Noverload is a knowledge-management MCP skill with no prompt injection or malicious install-time behavior. The primary risk is its runtime execution model: 'npx -y noverload-mcp@latest' downloads and executes an unpinned, auto-confirmed npm package every time the skill activates, creating a persistent supply chain attack surface that bypasses the static audit entirely. Secondary concerns include all user queries traversing noverload.com servers and an opt-in write mode that could be abused to exfiltrate content to the external service.

Category Scores

Prompt Injection 91/100 · 30%
Data Exfiltration 62/100 · 25%
Code Execution 46/100 · 20%
Clone Behavior 90/100 · 10%
Canary Integrity 100/100 · 10%
Behavioral Reasoning 63/100 · 5%

Findings (7)

HIGH Unpinned npx execution with auto-confirm flag -54

The MCP server is launched via 'npx -y noverload-mcp@latest' every time the skill activates. The -y flag bypasses all npm safety prompts and @latest resolves to whatever version is current on the registry at activation time. There is no SHA pin, no version lock, and no integrity verification.

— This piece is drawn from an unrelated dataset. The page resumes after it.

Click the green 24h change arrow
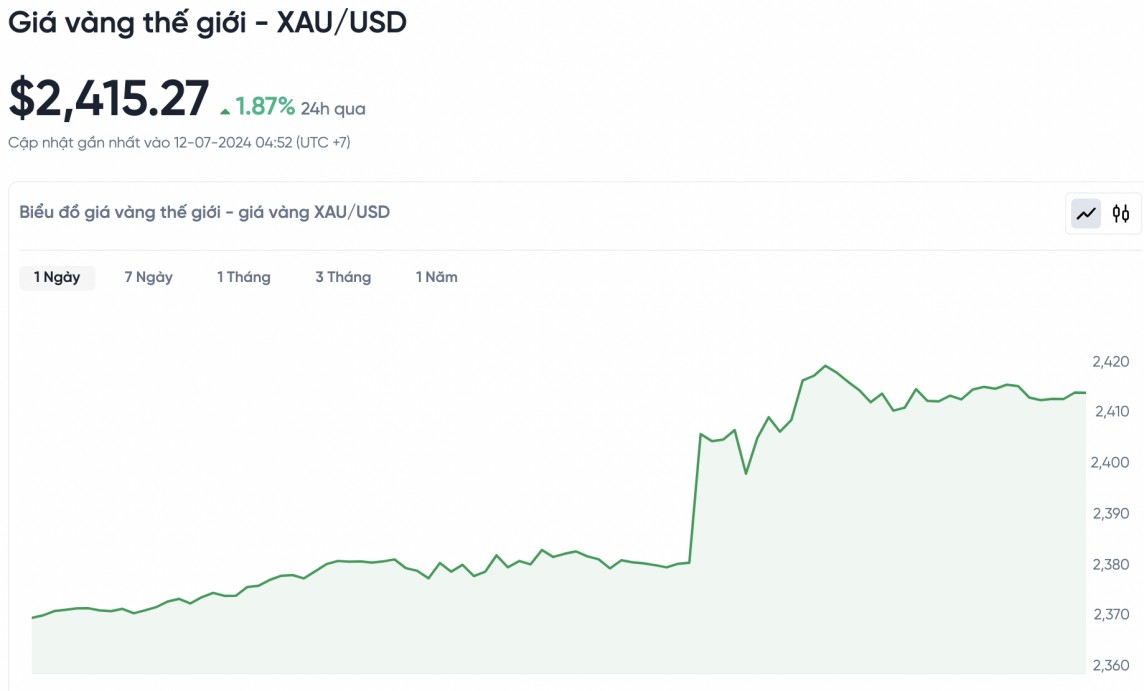 click(x=225, y=109)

This is a persistent supply chain attack surface: if noverload-mcp is ever compromised (account takeover, malicious publish, dependency confusion), the malicious code runs automatically with the agent's privileges.

MEDIUM All user knowledge queries transmitted to external service -20

Every search query, synthesis request, and retrieved document passes through noverload.com's servers. While this is the stated feature, it means an external party continuously receives the user's intellectual interests, research patterns, and knowledge library contents. The privacy policy and data retention practices of noverload.com are outside the scope of this skill audit.

MEDIUM readOnly:false enables agent-driven content writes to external service -18

The documented opt-in write mode allows the agent to save URLs, tag content, and mark items in the remote Noverload library. A compromised or manipulated agent could be instructed to 'save' sensitive local content (e.g., from a previous file-read operation) to the external service. The default is readOnly:true but the upgrade path is clearly documented and one config change away.

LOW Access token stored in plaintext config file -10

The NOVERLOAD_TOKEN is stored in ~/.openclaw/openclaw.json in cleartext and passed as an environment variable to the npx subprocess. Any local process or skill with filesystem read access to the home directory could read this token and make authenticated API calls to the user's Noverload account.

LOW MCP subprocess has persistent agent-level access at runtime -37

The noverload-mcp process runs as a long-lived MCP server. MCP servers receive structured tool call requests from the agent and can return arbitrary content. A malicious version of noverload-mcp could use tool response poisoning — embedding instructions in 'search results' — to influence subsequent agent behavior without appearing in the SKILL.md at all.

INFO Canary file accesses observed but confirmed as audit-framework activity -10

Filesystem monitoring detected reads of .env, .ssh/id_rsa, .aws/credentials, .npmrc, .docker/config.json, and GCP credentials at 03:43:27 — five seconds before the git clone began — and again post-install. The pre-install timing and the clean canary integrity result confirm these reads were performed by the Oathe audit framework (placing and verifying canary files), not by the skill under test.

INFO No prompt injection detected -9

SKILL.md contains no hidden instructions, override attempts, persona manipulation, invisible unicode, encoded directives, or requests for elevated permissions beyond what the skill declares. Content accurately describes functionality.